Dos guardias abrieron una especie de puerta y, ante sus ojos, bajo la luz tenue de un candil de aceite, se encontraron con un pesebre. Un recién nacido ocupaba el centro de la estancia en una improvisada cunita hecha con paja y una sábana robada del tendedero de la casa de la Señora Paca. A su lado estaba Onofre y, al otro, la monja, que, al parecer, ya se había aliviado y tenía una teta fuera de la que goteaba leche como para hacer un queso. El burro viejo estaba en la parte de atrás y, sobre su lomo, se encontraba el gallo de pelea, que pareció no ver con buenos ojos la llegada de los intrusos y se abalanzó sobre ellos con la ofensiva intención de clavarles el garrón.

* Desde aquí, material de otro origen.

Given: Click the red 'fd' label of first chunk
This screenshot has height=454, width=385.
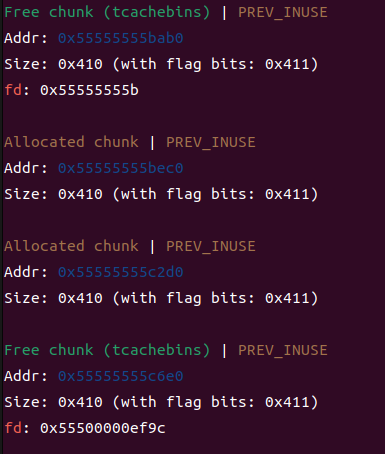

El burro comenzó a rebuznar y el niño a llorar porque le habían quitado su teta. El cura, al intentar entrar en aquella chabola, recibió el inesperado ataque de una bandada de palomas que habitualmente vivía en el campanario de la iglesia, y el impacto de un gran destello de luz que emanó de la cunita cegando la vista momentáneamente de todas las autoridades allí presentes.
Y así fue como nació la leyenda del Santo Niño de las Palomas. Así, o algo parecido me contó mi abuela. Aunque mi abuela tenía mucha imaginación y contaba cada trola...


2 comentarios:

  1. Bueno a ver por done empiezo.
    Yo conozco del pueblo de mi infancia a un Onofre que tenia mas mala leche que yo cuando hacienda me llama para alguna minucia...Tambien cojeaba y andaba algo frustado por la vida, vamos que a bolazos nos tenia fritas a las niñas de la pandilla.
    Hace unos dias han desalojado aqui en Sevilla a una carpa que habia para los in techo y habia unos parecidos a esta banda. Lo curioso que se manisfestaban mas por el techo de sus perros que por ellos...
    Por ultimo esta panda es la que puede ser la parecida aesa que dicen...Dios los cria y ellos se juntan...
    Muy bueno para no variar.
    Muchos besitos,y dale uno a la chiquitina.
    Buena semana

    ResponderEliminar
  2. Vaya, y a los pocos días llegaron tres moteros en sus Harleys, con el oro afanado en un butrón, el incienso que les sobró a sus padres de la comuna, y la mirra... Bueno, lo de la mirra ya nos lo contarás tú, que tienes más imaginación.